Sobretaxa de 12,5% entra em vigor nesta sexta-feira (24) sob alegação de falhas no combate ao trabalho forçado; governo brasileiro contesta decisão e promete recorrer à OMC

O governo dos Estados Unidos anunciou nesta quinta-feira (23) a aplicação de uma nova sobretaxa de 12,5% sobre parte dos produtos brasileiros exportados ao mercado norte-americano. A medida, que entra em vigor na madrugada desta sexta-feira (24), foi justificada pela avaliação de que o Brasil não possui mecanismos considerados suficientes para impedir a importação de mercadorias produzidas com trabalho forçado.
Com a nova decisão, a carga tarifária incidente sobre determinados produtos brasileiros poderá alcançar até 37,5%. O percentual resulta da soma da nova sobretaxa de 12,5% com a tarifa adicional de 25% anunciada nesta semana pelo governo norte-americano. A nova cobrança também substitui a tarifa global temporária de 10% que vinha sendo aplicada desde fevereiro.
A medida foi adotada pelo Escritório do Representante de Comércio dos Estados Unidos (USTR), após investigação conduzida com base na Seção 301 da Lei de Comércio de 1974. Segundo o órgão, o Brasil faz parte de um grupo de 54 países que, na avaliação americana, não fiscalizam de maneira eficaz a entrada de produtos fabricados com trabalho forçado.
De acordo com o relatório, essa situação cria uma vantagem competitiva considerada desleal, ao permitir que produtos produzidos a custos reduzidos ingressem no mercado e influenciem os preços das exportações. Entre os setores citados estão alumínio, algodão, eletrônicos, baterias de lítio e tabaco.
O representante comercial dos Estados Unidos, Jamieson Greer, afirmou que a ausência de controles mais rigorosos prejudica empresas e trabalhadores americanos ao permitir concorrência em condições desiguais.

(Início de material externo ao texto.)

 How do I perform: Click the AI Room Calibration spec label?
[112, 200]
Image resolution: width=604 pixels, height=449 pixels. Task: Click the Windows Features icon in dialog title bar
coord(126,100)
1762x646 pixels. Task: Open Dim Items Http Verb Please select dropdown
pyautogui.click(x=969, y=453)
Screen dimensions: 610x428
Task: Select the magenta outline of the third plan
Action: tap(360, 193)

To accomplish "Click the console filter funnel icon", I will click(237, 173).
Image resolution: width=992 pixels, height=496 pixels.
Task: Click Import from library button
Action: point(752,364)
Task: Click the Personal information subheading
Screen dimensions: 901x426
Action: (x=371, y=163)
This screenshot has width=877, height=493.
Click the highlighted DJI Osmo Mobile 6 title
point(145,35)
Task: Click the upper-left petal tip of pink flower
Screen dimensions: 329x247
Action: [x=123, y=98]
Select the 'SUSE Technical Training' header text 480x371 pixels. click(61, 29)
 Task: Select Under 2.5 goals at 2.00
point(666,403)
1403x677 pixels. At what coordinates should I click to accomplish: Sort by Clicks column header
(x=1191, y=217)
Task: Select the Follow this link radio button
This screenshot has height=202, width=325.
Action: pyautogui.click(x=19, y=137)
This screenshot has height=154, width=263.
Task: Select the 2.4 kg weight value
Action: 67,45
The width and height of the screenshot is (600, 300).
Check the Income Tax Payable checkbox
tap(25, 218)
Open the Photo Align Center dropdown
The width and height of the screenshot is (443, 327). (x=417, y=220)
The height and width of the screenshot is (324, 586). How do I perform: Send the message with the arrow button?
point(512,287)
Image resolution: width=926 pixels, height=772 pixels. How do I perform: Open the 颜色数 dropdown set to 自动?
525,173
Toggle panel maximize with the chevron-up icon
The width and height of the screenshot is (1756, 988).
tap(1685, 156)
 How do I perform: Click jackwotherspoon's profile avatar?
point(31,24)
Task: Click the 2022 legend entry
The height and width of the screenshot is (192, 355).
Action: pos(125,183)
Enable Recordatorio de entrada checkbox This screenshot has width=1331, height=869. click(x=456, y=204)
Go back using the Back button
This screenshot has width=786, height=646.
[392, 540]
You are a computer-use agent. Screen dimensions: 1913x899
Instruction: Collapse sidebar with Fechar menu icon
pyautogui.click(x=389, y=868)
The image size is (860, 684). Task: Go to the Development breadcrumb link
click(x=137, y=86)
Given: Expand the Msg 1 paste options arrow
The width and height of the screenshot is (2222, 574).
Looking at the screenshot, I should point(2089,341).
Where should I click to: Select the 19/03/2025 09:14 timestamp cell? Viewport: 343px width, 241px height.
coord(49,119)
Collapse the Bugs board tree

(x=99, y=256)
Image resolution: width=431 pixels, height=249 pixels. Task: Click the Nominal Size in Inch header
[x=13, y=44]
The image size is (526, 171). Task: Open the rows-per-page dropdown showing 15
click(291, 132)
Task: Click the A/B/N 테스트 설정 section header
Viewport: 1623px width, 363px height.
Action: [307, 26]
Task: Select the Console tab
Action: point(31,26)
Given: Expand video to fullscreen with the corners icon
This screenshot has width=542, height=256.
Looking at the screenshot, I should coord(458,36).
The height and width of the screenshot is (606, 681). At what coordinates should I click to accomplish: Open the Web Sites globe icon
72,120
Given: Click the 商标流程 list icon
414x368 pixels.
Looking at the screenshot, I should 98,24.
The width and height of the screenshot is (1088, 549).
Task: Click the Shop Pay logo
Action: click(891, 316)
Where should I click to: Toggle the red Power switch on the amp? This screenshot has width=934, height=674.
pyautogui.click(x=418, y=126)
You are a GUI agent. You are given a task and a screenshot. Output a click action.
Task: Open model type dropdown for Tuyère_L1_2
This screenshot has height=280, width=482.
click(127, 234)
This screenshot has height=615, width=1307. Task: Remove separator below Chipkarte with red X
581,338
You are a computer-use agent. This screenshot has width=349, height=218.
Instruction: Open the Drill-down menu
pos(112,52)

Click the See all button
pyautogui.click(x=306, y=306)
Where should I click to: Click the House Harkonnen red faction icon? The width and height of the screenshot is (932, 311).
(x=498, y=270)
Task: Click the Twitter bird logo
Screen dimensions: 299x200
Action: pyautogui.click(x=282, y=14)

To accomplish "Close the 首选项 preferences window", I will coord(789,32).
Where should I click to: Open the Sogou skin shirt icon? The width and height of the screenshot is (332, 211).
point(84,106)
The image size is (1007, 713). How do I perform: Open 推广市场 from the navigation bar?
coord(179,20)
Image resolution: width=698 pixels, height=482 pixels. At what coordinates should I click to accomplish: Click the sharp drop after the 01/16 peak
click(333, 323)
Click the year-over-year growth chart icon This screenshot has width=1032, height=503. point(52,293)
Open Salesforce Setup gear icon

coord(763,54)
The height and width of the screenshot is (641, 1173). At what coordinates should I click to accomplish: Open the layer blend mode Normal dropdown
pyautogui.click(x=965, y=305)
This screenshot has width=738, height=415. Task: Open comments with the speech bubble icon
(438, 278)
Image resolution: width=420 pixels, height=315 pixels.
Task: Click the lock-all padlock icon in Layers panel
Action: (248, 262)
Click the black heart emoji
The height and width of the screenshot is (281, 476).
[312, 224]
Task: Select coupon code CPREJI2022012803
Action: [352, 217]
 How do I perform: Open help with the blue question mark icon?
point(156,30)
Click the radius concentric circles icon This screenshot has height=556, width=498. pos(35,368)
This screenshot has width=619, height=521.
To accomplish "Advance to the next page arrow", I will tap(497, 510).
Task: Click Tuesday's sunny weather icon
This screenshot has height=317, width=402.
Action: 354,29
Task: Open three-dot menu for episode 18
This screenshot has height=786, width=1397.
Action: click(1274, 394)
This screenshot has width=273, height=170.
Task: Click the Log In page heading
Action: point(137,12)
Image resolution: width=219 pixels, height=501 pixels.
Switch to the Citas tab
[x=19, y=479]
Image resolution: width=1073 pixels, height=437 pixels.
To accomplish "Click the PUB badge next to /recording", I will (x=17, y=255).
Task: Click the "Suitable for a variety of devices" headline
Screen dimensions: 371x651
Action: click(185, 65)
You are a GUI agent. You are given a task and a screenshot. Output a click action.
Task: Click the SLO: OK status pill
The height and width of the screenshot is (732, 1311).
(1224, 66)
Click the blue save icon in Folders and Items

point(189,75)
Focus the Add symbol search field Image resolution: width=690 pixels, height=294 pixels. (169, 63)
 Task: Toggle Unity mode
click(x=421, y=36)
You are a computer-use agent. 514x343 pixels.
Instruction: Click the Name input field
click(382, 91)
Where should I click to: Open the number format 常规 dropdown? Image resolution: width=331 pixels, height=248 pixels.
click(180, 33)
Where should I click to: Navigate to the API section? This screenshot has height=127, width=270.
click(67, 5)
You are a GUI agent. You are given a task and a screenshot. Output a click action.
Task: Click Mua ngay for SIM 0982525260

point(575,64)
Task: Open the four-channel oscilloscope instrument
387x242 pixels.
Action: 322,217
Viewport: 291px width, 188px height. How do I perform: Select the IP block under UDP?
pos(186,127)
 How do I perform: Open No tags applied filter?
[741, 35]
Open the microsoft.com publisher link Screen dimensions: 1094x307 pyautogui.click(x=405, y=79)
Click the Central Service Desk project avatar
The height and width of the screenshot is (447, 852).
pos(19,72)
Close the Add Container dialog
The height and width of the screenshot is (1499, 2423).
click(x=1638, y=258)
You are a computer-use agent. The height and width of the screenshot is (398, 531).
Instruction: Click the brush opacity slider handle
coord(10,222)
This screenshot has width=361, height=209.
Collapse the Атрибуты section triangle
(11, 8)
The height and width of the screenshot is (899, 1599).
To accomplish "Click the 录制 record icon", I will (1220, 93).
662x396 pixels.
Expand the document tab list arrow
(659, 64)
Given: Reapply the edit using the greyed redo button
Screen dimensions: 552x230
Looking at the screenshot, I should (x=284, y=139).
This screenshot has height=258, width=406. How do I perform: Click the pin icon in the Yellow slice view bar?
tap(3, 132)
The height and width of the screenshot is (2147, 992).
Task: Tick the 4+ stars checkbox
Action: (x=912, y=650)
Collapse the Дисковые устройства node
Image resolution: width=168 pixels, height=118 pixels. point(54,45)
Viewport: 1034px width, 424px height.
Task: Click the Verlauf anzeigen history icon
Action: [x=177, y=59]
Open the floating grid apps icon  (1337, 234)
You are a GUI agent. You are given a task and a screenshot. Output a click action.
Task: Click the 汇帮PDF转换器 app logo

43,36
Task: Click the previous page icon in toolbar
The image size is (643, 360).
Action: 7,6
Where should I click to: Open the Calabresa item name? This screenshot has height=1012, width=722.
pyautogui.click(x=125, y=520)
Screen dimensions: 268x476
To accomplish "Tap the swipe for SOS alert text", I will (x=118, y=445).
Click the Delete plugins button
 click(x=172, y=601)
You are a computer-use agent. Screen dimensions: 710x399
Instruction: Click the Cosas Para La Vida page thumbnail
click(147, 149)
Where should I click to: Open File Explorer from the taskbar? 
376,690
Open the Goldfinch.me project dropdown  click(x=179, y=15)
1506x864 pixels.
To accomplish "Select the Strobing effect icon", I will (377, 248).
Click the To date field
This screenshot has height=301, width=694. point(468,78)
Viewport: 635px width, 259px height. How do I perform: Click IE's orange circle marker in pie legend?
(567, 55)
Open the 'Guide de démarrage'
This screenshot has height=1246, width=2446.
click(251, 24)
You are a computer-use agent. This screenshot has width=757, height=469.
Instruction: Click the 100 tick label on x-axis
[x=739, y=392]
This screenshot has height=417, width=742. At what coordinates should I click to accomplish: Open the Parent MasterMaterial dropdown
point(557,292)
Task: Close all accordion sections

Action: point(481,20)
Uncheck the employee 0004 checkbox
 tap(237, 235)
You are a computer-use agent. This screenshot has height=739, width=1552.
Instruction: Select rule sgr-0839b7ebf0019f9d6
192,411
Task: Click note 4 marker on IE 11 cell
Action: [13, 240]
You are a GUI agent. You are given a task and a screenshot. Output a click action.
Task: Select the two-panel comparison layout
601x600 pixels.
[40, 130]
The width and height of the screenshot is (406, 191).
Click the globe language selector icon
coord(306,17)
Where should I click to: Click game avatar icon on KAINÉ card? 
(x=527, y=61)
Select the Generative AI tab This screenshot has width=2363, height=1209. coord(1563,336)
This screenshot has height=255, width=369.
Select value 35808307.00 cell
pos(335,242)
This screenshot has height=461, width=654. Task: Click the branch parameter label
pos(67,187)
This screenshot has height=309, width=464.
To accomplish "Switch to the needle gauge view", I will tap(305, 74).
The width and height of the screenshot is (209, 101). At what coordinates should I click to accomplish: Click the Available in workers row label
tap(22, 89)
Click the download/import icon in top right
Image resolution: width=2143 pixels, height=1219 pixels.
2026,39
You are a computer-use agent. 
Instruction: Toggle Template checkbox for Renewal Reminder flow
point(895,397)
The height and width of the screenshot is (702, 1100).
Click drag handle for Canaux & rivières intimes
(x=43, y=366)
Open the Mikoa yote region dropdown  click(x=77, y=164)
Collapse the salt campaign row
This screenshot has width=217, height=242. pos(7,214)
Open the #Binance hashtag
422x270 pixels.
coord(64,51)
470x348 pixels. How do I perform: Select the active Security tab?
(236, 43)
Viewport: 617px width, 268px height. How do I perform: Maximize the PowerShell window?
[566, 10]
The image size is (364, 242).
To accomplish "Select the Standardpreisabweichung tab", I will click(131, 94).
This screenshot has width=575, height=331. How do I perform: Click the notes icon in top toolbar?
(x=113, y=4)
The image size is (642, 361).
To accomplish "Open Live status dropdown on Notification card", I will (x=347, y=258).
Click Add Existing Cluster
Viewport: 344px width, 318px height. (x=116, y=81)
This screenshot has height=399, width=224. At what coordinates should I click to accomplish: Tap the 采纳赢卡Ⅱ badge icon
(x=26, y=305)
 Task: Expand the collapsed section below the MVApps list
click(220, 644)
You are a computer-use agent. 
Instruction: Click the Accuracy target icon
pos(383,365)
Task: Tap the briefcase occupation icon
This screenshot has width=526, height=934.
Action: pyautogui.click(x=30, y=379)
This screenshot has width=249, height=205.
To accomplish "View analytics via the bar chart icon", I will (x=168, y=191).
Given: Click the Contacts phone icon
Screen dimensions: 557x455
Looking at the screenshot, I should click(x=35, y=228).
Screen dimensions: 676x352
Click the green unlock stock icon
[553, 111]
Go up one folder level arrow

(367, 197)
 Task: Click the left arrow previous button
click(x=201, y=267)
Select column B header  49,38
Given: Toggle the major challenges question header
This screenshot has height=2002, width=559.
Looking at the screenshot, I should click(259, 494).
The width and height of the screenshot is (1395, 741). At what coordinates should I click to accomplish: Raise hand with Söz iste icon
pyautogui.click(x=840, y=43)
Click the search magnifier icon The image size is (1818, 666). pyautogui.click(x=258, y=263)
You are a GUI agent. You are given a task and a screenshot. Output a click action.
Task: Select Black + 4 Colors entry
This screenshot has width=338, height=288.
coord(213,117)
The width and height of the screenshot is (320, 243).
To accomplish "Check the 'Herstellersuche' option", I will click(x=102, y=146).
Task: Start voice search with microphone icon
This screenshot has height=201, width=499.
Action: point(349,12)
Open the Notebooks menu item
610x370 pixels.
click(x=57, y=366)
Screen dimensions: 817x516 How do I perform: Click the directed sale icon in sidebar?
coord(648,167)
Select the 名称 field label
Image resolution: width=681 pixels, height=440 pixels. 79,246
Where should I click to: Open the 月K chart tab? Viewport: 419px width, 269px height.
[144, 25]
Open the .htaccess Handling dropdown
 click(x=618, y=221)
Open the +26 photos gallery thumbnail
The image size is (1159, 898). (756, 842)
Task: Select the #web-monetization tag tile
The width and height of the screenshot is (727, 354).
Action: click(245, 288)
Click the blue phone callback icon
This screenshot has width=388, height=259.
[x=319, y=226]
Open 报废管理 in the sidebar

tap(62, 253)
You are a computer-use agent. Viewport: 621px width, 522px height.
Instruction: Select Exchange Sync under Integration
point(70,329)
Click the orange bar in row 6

Além do Brasil, outros 53 parceiros comerciais dos Estados Unidos também foram atingidos pela sobretaxa de 12,5%, incluindo China, Argentina, Austrália, Japão, Índia, Reino Unido e África do Sul. Já Canadá, México, Equador, Indonésia, Paquistão e a União Europeia receberam uma tarifa adicional menor, de 10%, por já possuírem mecanismos legais de fiscalização considerados parcialmente eficazes.
A nova cobrança se soma à tarifa de 25% anunciada anteriormente, decorrente de outra investigação do USTR. Nesse processo, o governo americano apontou supostas práticas comerciais desleais envolvendo temas como acesso ao mercado de etanol, proteção à propriedade intelectual, combate à corrupção, desmatamento ilegal e políticas comerciais preferenciais.
Em resposta, o governo brasileiro classificou a nova sobretaxa como “arbitrária” e “injustificada”. Em nota, a Secretaria de Comunicação Social da Presidência da República (Secom) afirmou que o Brasil apresentou informações às autoridades norte-americanas demonstrando a existência de legislação específica, sistemas de fiscalização e reconhecimento internacional no combate ao trabalho escravo e à circulação de produtos oriundos dessa prática.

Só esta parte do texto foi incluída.